Profiling of ALX005/ALX011 and kinome-wide analysis using a probe cocktail to evaluate the selectivity profile of dasatinib.A, chemical structures of ALX005 and ALX011 derived from pyrrolo-pyrimidine core and XO44. B, shared and unique kinases with ≥50% inhibition at 1 μM as determined by KINOMEscan assay (Supplemental Table S2). C, shared and enriched kinases across MV4-11 and HEK293T as determined by CellEKT (Supplemental Table S10). D, radar plot depicting the kinase targets and binding affinities of dasatinib determined in MV4-11 identified with a good logarithmic fit (Supplemental Table S11).

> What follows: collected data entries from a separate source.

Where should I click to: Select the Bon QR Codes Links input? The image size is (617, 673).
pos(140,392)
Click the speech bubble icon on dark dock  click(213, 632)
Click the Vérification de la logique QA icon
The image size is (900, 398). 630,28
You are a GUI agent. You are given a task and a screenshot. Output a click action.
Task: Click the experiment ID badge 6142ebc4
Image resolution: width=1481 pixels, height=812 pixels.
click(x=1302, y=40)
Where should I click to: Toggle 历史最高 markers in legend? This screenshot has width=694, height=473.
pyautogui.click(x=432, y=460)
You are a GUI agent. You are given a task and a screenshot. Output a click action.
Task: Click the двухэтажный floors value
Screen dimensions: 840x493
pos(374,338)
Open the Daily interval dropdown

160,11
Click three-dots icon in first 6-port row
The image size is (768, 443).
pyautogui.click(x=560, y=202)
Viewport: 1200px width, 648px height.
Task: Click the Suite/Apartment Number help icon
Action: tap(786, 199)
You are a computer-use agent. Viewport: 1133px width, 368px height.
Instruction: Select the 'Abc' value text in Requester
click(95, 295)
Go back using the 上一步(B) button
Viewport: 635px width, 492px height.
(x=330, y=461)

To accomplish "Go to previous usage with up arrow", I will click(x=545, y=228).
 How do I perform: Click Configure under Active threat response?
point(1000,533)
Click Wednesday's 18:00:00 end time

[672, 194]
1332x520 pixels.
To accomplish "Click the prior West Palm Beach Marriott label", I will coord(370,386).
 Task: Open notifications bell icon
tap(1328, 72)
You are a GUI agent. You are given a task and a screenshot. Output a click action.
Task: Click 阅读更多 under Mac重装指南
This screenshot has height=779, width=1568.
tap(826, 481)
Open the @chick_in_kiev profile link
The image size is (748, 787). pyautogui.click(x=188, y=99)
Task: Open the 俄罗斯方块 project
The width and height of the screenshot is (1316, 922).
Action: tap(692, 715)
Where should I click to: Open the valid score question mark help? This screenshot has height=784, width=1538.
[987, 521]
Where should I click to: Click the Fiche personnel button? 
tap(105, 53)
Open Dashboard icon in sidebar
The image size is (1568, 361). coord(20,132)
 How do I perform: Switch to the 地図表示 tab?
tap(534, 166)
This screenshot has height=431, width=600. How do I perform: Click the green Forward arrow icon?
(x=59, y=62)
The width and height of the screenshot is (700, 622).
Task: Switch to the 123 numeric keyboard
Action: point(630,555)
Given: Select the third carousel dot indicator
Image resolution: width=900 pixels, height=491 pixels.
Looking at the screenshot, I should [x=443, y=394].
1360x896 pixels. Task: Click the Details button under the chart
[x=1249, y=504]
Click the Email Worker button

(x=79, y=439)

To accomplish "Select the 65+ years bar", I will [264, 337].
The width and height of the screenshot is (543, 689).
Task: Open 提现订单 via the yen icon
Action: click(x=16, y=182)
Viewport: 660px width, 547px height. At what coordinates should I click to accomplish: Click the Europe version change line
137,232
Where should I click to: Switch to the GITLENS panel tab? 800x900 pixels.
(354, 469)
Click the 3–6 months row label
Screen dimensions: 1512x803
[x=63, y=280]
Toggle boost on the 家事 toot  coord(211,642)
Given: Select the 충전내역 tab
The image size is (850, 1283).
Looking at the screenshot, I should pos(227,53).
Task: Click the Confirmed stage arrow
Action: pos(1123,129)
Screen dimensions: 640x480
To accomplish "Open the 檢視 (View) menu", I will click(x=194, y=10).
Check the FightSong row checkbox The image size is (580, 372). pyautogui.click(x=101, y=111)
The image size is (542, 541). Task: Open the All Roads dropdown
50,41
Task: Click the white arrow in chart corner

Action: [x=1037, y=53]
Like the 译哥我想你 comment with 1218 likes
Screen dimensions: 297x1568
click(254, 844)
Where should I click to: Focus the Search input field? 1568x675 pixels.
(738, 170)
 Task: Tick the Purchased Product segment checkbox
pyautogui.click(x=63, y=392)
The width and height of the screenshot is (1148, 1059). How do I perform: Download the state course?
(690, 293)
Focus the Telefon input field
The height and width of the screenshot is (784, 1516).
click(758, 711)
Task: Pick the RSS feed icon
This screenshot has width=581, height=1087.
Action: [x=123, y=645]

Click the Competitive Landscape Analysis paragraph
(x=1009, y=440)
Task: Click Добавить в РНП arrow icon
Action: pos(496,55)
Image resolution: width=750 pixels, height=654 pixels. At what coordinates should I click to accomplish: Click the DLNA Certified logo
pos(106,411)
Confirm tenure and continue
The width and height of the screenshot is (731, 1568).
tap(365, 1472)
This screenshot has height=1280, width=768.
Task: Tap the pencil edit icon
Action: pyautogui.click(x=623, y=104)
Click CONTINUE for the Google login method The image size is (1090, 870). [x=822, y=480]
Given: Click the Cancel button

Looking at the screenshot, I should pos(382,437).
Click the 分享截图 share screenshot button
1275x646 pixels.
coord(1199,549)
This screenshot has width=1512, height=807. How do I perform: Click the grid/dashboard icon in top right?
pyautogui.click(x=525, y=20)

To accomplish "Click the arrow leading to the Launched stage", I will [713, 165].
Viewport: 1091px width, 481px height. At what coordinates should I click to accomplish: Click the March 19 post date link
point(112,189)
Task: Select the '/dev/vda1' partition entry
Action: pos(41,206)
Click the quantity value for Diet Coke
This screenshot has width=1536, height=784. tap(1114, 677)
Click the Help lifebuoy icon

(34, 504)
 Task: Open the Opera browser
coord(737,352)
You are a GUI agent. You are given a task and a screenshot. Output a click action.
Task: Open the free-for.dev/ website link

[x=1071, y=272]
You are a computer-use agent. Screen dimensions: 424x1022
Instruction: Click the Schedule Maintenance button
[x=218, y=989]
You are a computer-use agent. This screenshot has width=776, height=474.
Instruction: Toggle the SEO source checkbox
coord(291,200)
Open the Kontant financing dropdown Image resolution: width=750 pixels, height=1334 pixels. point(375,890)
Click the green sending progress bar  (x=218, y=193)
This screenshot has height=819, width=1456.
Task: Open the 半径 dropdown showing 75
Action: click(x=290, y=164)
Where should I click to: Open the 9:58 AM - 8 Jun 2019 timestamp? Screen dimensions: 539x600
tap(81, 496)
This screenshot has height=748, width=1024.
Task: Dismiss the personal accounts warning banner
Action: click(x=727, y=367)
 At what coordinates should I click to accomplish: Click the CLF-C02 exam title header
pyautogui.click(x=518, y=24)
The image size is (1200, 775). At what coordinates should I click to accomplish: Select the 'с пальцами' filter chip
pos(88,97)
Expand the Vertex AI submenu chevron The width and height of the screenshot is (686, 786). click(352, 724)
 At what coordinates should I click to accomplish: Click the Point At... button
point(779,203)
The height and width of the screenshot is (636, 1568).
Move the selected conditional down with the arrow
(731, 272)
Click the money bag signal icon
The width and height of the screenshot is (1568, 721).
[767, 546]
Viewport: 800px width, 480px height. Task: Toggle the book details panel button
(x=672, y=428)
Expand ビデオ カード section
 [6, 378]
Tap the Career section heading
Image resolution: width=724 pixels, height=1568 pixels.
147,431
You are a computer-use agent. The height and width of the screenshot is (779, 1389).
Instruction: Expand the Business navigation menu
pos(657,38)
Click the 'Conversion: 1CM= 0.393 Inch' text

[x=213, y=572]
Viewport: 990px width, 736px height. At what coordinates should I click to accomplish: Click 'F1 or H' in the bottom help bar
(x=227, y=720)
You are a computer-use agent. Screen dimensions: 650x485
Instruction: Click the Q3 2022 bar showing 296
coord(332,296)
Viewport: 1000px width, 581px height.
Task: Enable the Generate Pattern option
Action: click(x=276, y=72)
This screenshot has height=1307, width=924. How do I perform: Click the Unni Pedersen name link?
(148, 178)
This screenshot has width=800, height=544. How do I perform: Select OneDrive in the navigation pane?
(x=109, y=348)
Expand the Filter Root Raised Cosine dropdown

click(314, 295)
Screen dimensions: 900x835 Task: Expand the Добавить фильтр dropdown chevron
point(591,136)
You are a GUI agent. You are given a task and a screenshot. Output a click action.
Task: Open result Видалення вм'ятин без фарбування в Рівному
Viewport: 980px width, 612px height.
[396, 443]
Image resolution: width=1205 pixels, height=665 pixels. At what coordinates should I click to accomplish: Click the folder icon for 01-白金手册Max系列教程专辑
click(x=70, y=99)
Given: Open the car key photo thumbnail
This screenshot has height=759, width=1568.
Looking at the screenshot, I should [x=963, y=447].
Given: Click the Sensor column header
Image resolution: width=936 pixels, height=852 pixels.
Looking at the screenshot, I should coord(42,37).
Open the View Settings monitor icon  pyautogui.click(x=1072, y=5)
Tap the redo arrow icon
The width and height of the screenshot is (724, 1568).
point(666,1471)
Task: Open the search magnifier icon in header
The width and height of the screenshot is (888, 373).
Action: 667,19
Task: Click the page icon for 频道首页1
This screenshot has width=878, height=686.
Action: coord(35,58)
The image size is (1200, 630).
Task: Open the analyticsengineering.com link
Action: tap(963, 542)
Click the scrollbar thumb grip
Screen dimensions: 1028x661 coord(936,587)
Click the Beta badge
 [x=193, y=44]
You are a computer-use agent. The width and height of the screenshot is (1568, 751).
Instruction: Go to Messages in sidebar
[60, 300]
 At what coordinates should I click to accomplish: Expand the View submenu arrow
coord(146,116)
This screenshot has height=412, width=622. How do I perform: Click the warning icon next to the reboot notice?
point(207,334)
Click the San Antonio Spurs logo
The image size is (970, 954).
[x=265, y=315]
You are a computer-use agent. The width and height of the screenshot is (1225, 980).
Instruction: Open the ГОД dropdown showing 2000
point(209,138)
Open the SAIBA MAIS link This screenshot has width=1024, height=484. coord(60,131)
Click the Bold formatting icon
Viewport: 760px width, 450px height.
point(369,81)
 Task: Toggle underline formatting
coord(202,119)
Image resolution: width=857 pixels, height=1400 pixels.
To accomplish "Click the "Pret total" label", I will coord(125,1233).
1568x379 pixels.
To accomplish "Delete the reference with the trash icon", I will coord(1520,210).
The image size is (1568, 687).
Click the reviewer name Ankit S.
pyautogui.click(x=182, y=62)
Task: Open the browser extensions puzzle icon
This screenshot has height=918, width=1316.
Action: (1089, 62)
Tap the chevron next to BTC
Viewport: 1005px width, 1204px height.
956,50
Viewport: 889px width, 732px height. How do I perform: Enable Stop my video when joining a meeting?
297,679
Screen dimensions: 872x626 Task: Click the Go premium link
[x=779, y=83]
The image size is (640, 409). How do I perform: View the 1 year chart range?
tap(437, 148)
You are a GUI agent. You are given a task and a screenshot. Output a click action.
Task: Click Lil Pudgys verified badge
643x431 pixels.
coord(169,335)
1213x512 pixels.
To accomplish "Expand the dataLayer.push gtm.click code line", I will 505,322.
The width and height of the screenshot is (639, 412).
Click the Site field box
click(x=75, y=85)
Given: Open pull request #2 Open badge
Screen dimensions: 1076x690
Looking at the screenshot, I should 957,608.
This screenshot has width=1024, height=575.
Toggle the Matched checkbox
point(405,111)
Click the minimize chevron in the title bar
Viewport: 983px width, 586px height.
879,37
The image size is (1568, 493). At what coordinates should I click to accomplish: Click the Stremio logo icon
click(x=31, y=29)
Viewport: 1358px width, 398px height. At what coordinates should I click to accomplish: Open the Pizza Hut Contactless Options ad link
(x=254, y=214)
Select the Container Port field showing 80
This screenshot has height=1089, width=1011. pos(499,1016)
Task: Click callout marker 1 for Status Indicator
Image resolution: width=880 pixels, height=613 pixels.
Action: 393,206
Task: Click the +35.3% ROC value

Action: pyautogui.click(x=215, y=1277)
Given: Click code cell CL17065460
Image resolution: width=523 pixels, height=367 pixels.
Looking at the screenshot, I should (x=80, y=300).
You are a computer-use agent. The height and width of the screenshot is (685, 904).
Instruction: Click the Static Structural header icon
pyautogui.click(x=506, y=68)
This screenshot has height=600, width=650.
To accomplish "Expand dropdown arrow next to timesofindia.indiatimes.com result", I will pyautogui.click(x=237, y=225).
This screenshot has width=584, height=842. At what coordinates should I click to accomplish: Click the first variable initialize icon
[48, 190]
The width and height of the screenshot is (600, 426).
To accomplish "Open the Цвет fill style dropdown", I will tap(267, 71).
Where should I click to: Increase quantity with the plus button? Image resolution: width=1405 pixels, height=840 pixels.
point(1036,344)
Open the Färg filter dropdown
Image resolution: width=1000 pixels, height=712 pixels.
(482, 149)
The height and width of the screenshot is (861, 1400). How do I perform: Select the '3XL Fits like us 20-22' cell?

Each spike represents one target, which was measured at six different concentrations from 0.1 nM to 10,000 nM, and the data are presented as mean values of n = 2 biological replicates. The length of each spike indicates the determined pIC₅₀. The targets identified exclusively by ALX005 and/or ALX011, as depicted in C, and demonstrating target occupancy with dasatinib are highlighted in blue. E, correlation plot comparing the percentage inhibition determined by NanoBRET (16) with the percentage inhibition determined by CellEKT. The target occupancy of dasatinib was determined at 100 nM with NanoBRET. The determined pIC₅₀ values measured by CellEKT were transformed to % inhibition by: % Inhibition = ([I]/[I] + 10^−pIC50) × 100 with inhibitor concentration [I] = 100 nM. Kinases that were found inhibited across both platforms are illustrated in black with R² = 0.81. Kinases measured by NanoBRET that are not inhibited in the CellEKT assay, or have a poor logarithmic fit, are illustrated in pink. The red line depicts the line of unity. CellEKT, Cellular Endogenous Kinase Targeting.

Fig 6

Expansion of the kinase–substrate coverage.A, upset plot showing kinases covered by this work compared with kinase–substrate atlas (KSA) (32, 33). The upper bar plot shows the intersection sizes, highlighting the number of kinases uniquely identified in this work, those covered by both, and those exclusive to KSA. The lower plot presents the overall counts of kinases covered by each study and their overlap. B, coverage of known serine/threonine and tyrosine phosphosites from high (60) and low-throughput (61) approaches. A substrate was considered confidently covered by a kinase if the kinase was found in the 90th percentile according to the scoring and percentile ranking from kinase–substrate atlas (32, 33). C, t-SNE plot of kinases clustered by their amino-acid sequence preference. Each dot represents a kinase, colored orange if only covered by KSA, and green if covered by both this work and KSA. Known families of kinases are highlighted with dashed circles and labeled using reference colors from the phylogenetic tree of the human kinome. t-SNE, t-distributed stochastic neighbor embedding.